Yanis Varoufakis, Greece’s outspoken rock-star former finance minister, has said that a second Scottish independence would be "justified" and all but inevitable if the rest of the UK votes to leave the EU in June’s in-out referendum while Scots vote to remain.
Speaking at in investment conference in Edinburgh on Friday, Mr Varoufakis said that it had been a “great error” in the run-up to the September 2014 independence referendum for the Scottish National Party to argue that an independent Scotland would be economically successful while retaining the pound sterling.
If there is a second independence referendum, it should be fought with the promise of a “Scottish pound” being created.
“England and Wales together are too large to be Scotland’s currency partner and the result would be too lopsided,” he said. “Scotland should be braver if it wants to be independent.”
Varoufakis made the comments on the same day that London Mayor and MP Boris Johnson rejected the idea of another independence referendum if the UK leaves the EU against the will of Scots.
The most high-profile Tory backing the Leave campaign said that Scots had had a “once in a generation vote” in 2014. “I don't think that's coming around any time again soon,” he added.
Mr Varoufakis – who was Greece’s finance minister for eight turbulent months in 2015 during which the left-wing Syriza government clashed repeatedly with the EU's imposed austerity agenda – said that even though the EU was “a failed organisation and a cesspool of anti-democratic forces” the UK should remain a member, both for the UK’s own good and to reform the EU from within.
“If Britain leaves there will be an avalanche of requests for opt-outs from various countries that might make sense individually but that would be catastrophic collectively,” he said.
The economics professor – who famously compared Greece’s creditors to terrorists – warned that Wednesday’s decision by the European Central Bank (ECB) to cut its main interest rate from 0.05 per cent to 0 per cent and to cut its bank deposit rate from minus 0.3 per cent to minus 0.4 per cent would not be enough to make up for the dearth of investment across Europe.
Both the ECB President Mario Draghi and the British government need to do more to stop the disintegration of the EU, which is being torn apart by the contrary forces of deflation in northern Europe and stagflation in the south.
“There is something rotten in our financial kingdom,” Mr Varoufakis told an audience of financiers and asset managers attending the Pensions and Lifetime Savings Association’s annual investment conference.
“We live in deflationary times and unless we grasp what is going on and its causes, only then can we call on our governments to move beyond the state of demise in which we find ourselves.”
He said that the Eurozone had a “twin peaks” problem with €2.1 trillion mountain of idle savings hiding behind a mountain of debt. The result is that there is no interest rate that could be set that would boost investment without destroying savings.
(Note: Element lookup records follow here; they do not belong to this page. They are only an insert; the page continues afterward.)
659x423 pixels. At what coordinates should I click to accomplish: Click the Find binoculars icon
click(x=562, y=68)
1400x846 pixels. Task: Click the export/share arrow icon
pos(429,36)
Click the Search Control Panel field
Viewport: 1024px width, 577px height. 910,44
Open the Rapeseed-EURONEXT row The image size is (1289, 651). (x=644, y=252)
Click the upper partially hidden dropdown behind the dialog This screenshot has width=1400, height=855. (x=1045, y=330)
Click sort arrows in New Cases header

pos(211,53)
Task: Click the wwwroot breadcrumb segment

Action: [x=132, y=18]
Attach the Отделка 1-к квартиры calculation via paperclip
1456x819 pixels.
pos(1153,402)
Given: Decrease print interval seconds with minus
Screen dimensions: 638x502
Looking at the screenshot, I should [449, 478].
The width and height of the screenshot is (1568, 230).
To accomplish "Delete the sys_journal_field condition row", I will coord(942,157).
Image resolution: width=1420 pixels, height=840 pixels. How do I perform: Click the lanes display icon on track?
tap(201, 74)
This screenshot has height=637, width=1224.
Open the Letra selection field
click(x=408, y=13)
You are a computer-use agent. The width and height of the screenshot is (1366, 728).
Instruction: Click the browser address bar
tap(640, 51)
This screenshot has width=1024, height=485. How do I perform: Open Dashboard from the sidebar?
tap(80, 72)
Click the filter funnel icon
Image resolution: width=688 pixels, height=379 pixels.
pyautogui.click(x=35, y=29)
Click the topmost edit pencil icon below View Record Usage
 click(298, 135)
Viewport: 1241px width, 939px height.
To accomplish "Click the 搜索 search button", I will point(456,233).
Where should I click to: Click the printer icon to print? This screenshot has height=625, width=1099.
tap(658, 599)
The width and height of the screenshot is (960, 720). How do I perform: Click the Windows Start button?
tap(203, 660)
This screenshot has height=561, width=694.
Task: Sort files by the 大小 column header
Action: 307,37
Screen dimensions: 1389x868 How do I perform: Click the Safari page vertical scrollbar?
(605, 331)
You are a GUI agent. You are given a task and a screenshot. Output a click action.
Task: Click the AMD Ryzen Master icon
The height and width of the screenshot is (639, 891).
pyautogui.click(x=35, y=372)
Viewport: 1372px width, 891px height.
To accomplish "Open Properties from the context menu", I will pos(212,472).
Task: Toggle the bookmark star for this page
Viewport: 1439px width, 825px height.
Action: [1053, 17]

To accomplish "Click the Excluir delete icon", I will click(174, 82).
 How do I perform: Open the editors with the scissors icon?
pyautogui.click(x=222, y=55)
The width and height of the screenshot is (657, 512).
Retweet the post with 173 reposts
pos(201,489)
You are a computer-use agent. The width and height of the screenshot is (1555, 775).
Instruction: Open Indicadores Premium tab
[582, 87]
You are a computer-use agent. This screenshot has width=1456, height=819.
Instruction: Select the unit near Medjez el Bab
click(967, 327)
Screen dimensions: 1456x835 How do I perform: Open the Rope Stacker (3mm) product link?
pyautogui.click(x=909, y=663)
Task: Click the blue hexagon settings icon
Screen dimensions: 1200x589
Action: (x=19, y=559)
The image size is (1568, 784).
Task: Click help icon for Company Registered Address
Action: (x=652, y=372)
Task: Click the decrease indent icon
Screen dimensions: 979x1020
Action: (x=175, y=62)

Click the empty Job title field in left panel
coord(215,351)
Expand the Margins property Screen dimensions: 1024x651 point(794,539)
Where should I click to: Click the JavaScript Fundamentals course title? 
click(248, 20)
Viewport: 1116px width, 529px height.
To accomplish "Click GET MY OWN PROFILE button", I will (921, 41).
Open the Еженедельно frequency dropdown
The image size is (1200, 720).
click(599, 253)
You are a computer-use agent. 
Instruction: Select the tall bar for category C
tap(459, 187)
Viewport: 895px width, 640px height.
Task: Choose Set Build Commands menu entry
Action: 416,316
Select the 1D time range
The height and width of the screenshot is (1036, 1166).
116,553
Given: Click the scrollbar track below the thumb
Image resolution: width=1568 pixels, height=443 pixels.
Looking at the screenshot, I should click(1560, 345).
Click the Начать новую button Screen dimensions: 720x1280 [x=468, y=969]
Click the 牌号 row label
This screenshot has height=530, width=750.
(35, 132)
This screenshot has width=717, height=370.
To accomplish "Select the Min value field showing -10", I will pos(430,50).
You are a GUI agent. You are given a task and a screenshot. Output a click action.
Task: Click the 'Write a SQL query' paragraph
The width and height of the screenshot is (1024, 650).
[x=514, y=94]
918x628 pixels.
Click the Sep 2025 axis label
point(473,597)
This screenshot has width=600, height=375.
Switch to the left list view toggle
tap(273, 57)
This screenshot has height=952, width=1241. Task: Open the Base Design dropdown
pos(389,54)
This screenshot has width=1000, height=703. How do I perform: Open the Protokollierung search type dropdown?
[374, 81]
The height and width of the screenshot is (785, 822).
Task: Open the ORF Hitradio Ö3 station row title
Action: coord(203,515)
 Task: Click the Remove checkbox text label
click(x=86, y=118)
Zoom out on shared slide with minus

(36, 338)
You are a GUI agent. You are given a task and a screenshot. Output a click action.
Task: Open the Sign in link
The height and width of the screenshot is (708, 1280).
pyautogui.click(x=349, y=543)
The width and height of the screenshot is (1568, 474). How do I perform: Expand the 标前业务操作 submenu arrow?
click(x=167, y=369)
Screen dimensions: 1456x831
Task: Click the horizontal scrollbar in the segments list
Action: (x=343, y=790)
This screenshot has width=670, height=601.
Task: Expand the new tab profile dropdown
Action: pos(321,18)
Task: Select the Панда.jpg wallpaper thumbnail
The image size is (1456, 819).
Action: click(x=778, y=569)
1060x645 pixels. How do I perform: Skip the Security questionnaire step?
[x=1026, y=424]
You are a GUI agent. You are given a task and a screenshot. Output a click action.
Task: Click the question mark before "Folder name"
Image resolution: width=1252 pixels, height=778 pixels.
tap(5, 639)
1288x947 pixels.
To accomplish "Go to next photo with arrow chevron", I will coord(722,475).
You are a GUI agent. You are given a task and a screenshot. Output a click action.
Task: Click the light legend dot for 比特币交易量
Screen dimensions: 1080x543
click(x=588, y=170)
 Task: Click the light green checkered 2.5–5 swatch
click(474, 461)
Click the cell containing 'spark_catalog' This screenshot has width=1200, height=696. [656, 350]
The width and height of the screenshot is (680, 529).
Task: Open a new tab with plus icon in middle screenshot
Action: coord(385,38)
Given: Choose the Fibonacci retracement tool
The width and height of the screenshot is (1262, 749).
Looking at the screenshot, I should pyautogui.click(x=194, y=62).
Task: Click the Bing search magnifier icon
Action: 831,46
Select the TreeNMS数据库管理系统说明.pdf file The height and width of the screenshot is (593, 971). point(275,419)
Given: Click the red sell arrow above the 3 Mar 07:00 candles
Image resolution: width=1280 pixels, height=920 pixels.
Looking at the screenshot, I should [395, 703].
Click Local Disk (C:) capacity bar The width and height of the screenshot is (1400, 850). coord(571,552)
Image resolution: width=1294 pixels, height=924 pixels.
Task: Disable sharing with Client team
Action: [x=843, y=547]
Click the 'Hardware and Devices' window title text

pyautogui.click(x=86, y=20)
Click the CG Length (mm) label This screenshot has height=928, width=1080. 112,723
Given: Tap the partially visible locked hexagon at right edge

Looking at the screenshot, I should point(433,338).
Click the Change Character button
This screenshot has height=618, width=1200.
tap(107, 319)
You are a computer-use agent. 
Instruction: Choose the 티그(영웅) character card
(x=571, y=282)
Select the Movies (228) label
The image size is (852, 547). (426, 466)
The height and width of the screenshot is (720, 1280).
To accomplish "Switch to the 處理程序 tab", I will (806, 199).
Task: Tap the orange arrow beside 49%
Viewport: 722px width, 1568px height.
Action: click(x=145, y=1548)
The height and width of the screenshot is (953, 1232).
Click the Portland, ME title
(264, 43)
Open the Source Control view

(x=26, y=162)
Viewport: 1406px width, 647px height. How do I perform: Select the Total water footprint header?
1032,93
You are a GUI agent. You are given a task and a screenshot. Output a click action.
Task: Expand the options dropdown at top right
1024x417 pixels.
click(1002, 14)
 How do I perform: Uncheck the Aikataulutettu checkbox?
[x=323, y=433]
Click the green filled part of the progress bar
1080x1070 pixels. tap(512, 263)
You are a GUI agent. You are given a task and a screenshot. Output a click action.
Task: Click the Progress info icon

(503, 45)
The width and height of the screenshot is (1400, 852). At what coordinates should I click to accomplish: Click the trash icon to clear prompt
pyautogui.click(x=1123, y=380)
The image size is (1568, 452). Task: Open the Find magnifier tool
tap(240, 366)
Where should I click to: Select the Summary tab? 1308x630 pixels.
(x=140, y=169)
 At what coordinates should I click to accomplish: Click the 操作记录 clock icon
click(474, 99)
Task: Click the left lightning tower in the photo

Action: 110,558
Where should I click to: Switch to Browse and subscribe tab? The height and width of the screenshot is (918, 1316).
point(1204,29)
Instead of relying on tweaks to monetary policy, the EU should allow the European Investment Bank to start investing in tech start-ups and renewable energy projects by issuing its own bonds, with the ECB standing by in the secondary market.
“Quantitative easing straight into bonds, going directly into productive areas of the real economy, into technology and the kind of jobs that people want to work longer in is key to stabilising the system and something we could do rather than waiting for the second coming,” he said.
“On both sides of the debate there is a belief that Europe is a constant but the issue is that the EU is disintegrating as we speak and Brexit will only accelerate that and create a vortex in the heart of the continent that Britain cannot escape whether it is in or out.”
“By voting to get out you will give Brussels a bloody nose but you will not escape that vortex. I think we should try to stay together to democratise Europe.”
Mr Varoufakis poured scorn on David Cameron’s recently negotiated agreement to change the relationship between the EU and Britain, calling it “a fudge and an enormous waste of human capital” that would change little.